RECORDS FOR PROCESSING:
►
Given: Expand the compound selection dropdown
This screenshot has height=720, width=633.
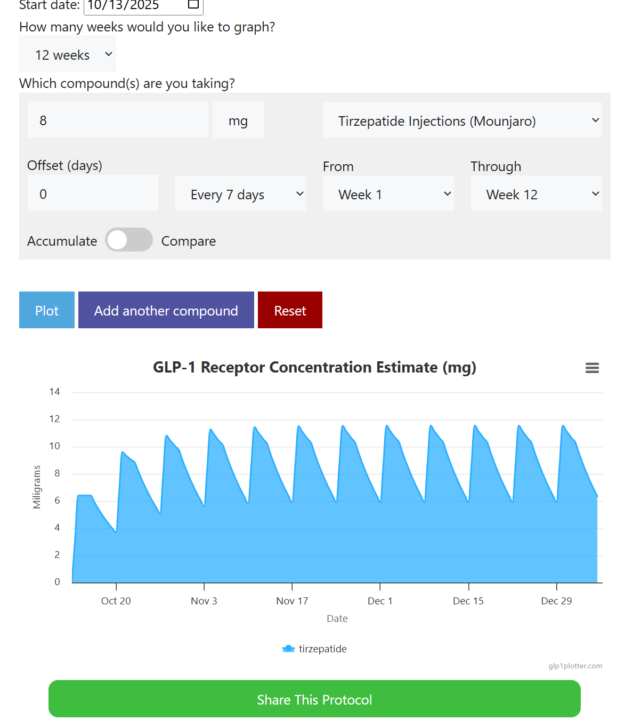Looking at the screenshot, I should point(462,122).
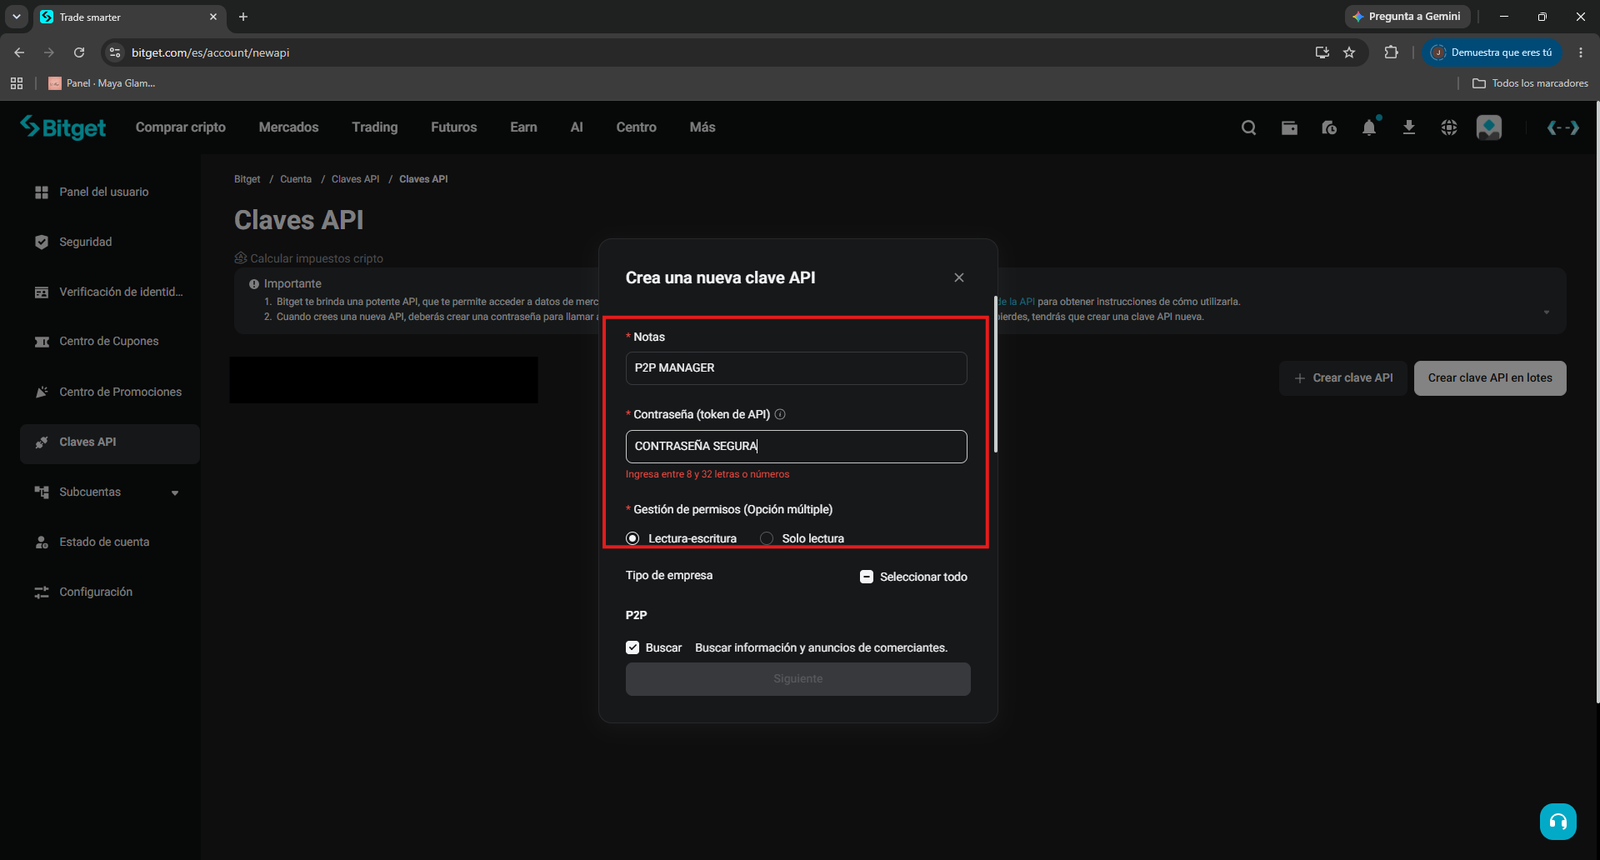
◄
►
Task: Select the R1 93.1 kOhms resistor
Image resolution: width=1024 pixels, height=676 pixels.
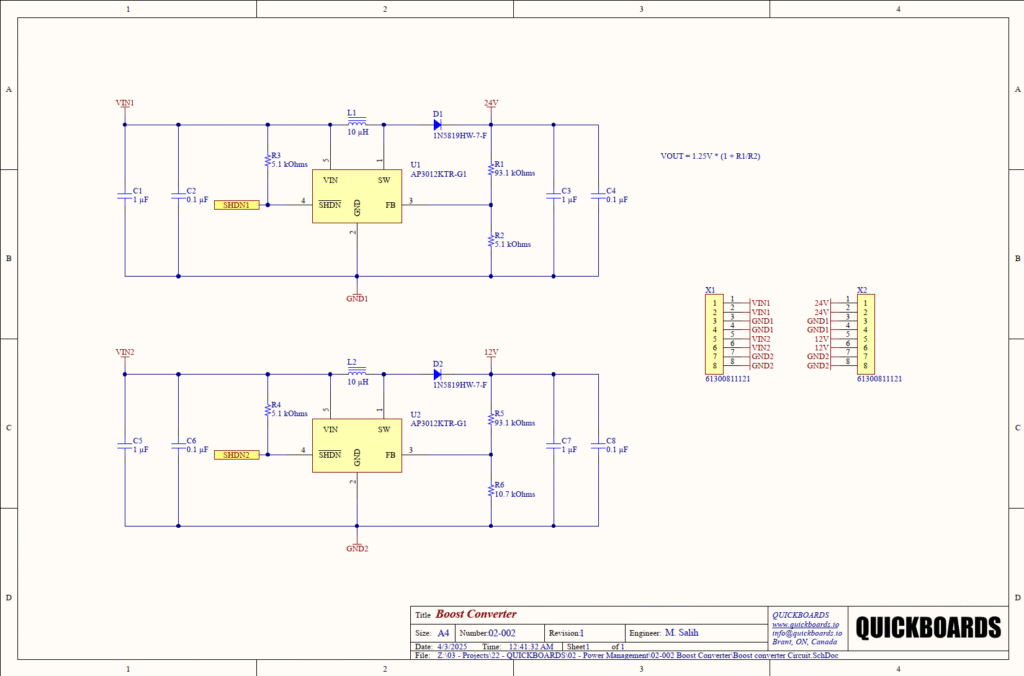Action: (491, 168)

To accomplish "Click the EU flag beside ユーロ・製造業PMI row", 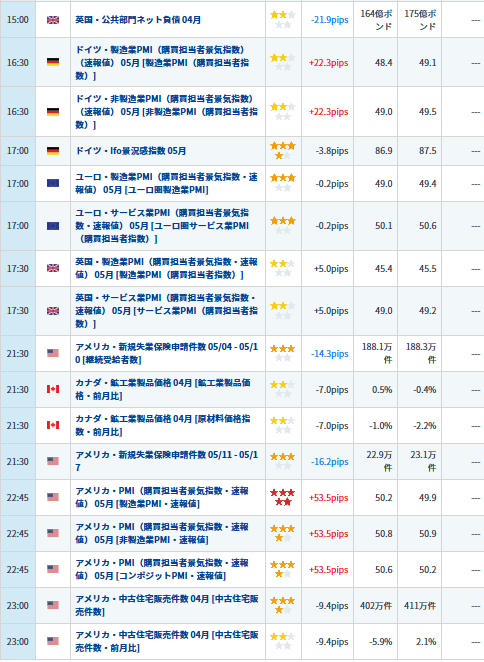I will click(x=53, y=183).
◄
►
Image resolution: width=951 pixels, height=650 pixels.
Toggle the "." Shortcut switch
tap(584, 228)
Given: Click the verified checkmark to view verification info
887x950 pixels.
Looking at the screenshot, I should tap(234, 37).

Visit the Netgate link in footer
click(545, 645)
◄
GIVEN REQUEST: Pick out every line in the listing above that contains the string "resolution" and copy each one in full. Case matters.

FULL ANSWER:
Image resolution: width=1024 pixels, height=676 pixels.
Image resolution: width=951 pixels, height=650 pixels.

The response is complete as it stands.